I remember owning an Atari 2600 when I was kid. For whatever reason people called the cartridges “tapes”, and very early on I dismantled one of the cartridges and found it contained a small PCB with a microchip mounted on it. The bottom edge of the board had a series of metal contacts and fit nicely into the small slit on the console.
Ha! This reminded me of Andy Hertzfeld’s story about hot swapping an Apple II Disk Controller card into a running Apple ][.
Cliff told me that he could insert a disk controller card into Burrell’s Apple II with the power still on, without glitching it out, a feat that I thought was miraculous - you’d have to be incredibly quick and steady not to short-circuit any of the contacts while you were inserting it, running the risk of burning out both the Apple II and the card. But Cliff said he’d done it many times before: all that was required was the confidence that you could actually do it. So I crossed my fingers as he approached Burrell’s Apple like a samurai warrior, concentrating for a few seconds before holding his breath and slamming the disk card into the slot with a quick, stacatto thrust.
https://www.folklore.org/StoryView.py?project=Macintosh&story=Scrooge_McDuck.txt
Yep, I figured it didn’t really do anything, but you had to do it anyway.
We only did it with NES carts. I never had to do anything with Atari VCS (Atari 2600 for you noobs) carts as they always seemed to just work. I never heard anyone call them tapes, but if I had to guess it might be because the person was familiar with 8-track tapes.
We were always so careful to turn the 2600 off to prevent damaging the cartridges when inserting/removing them, to the point of paranoia. Is there any possibility that this was a myth?
I’ve removed and inserted carts while the Atari was on and never had anything bad happen. I was usually trying to see if it would create any interesting glitches like the Space Invaders double shot power glitch. That one is well known, right? We used to do it all the time back in 1978.
It just seemed like the logical thing to do.
Maybe it didn’t work on Atari, but it definitely worked on the Intellivision cartridges.
That’s actually based on something though. The earliest Polaroid films you had to peel after they were shot to develop/reveal the image. The surface was still wet and gently shaking or waving to dry it was common.
It just stuck around well after they came up with better, self contained self developing films.
no it didn’t, but you know what did help? Breathing on them. It would ‘wet’ the contacts and make a better connection. To this day I swear it worked.
Nobody was blowing on Atari 2600 cartridges… those just worked and the blowing thing was purely NES dealing with their shit cartridge slot design.
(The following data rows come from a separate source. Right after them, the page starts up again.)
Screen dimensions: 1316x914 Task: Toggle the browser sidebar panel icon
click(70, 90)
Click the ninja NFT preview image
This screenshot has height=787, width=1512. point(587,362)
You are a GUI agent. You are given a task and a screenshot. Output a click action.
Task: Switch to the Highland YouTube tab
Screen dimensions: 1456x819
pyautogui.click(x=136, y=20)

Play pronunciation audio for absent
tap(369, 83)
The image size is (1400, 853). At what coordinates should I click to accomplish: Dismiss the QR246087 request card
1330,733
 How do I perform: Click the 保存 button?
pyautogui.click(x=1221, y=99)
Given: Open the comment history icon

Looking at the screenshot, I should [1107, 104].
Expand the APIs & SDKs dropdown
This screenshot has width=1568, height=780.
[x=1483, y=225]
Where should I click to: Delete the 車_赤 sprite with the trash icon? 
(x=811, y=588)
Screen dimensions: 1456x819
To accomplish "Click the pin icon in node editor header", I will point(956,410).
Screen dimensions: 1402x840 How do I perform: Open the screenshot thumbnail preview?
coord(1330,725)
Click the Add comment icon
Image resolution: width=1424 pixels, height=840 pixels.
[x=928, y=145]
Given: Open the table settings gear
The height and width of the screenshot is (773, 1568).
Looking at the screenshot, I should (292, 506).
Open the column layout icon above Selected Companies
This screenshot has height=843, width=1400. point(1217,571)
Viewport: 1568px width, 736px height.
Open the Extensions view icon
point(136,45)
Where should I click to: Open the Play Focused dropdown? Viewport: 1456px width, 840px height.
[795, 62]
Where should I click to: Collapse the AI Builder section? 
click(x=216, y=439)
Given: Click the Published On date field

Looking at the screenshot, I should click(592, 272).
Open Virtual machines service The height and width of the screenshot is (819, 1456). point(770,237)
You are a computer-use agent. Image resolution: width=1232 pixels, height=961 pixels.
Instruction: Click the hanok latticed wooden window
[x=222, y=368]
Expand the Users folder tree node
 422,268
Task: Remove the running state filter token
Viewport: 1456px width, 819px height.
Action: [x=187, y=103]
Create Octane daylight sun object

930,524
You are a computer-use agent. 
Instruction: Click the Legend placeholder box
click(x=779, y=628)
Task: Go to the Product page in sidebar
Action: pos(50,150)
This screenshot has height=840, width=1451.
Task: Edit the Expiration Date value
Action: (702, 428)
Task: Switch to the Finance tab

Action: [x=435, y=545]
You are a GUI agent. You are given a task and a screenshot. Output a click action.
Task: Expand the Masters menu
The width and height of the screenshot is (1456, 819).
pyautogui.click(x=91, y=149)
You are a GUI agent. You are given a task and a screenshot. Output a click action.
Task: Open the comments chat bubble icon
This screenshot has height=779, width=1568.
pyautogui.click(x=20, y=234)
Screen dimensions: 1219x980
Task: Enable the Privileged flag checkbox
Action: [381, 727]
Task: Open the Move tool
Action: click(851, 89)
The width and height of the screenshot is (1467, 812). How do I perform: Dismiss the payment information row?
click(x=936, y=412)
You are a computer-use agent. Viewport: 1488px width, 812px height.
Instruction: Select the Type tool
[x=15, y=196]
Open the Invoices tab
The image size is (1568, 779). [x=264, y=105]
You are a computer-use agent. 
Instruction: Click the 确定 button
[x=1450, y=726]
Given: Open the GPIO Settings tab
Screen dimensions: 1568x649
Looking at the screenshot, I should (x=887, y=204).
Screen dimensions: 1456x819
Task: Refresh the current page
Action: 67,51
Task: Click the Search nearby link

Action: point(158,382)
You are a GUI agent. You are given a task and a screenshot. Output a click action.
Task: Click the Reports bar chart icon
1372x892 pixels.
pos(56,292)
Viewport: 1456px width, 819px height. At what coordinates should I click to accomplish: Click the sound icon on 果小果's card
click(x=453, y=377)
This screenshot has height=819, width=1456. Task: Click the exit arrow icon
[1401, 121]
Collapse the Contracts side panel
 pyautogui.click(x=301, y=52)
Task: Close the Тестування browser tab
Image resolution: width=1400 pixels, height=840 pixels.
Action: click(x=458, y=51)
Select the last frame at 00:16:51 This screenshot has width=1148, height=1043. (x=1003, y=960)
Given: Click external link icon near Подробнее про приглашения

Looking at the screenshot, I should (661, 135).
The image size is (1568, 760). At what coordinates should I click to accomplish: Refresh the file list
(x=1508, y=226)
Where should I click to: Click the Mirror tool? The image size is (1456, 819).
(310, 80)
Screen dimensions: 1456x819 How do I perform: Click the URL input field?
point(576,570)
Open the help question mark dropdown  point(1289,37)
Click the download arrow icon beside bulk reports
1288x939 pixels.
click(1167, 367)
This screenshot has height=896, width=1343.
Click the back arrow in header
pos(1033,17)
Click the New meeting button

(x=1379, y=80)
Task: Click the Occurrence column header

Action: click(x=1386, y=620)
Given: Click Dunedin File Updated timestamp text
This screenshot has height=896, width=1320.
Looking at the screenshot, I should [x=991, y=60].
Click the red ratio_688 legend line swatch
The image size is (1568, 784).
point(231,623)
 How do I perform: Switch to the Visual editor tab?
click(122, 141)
Just taking it out and putting it back in was likely enough.
I think it was the 10NES chip that really caused the problem
I bought a modded GameBoy SP with IPS screen (which looks AMAZING by the way) off Etsy
and surprisingly with some of the old GBA carts I bought off eBay, some of them had trouble booting, I got the garbled Nintendo logo, which is a neat story in itself:
I had to clean the contacts (both cart and GB) with isopropyl alcohol on a Q-Tip and then it was fine. There was visible dirt on the Q-Tip after I did this. I don’t think any amount of blowing would have fixed this one
It’s always the DRM.
DRM is the reason most modern tech is shitty.
We also used to threaten ou Brotkasten, as we called th C64, with a screwdriver when loading a datasette made any troubles. And look what it did.
It brought me to text-screaming at random strangers on the internet because I have unresolved issues with reality. Same effect as blowing on a cartridge.
I watched the whole video, and there was a sum total of zero evidence presented. It’s certainly a reasonable position that blowing does nothing. It’s also a reasonable position it does. Until more evidence is presented, I’m withholding judgement.
Atari (as well as other commercial systems of the time, like my old TRash-80) used cassettes for data I/O and expansion.
Frogger got a pretty cool glitch if you did that. The music goes all weird and high pitched, and what looks like a safe area to jump on just might just kill you. After you’ve mastered a game regularly, you start messing with it. Believe we called it Crazy Frogger.
Can confirm. My step-grandad had an early Polaroid camera, like we see in vintage cinema. Even with horrible, debilitating arthritis that turned his hands into twisted fists, he could operate the thing like a pro.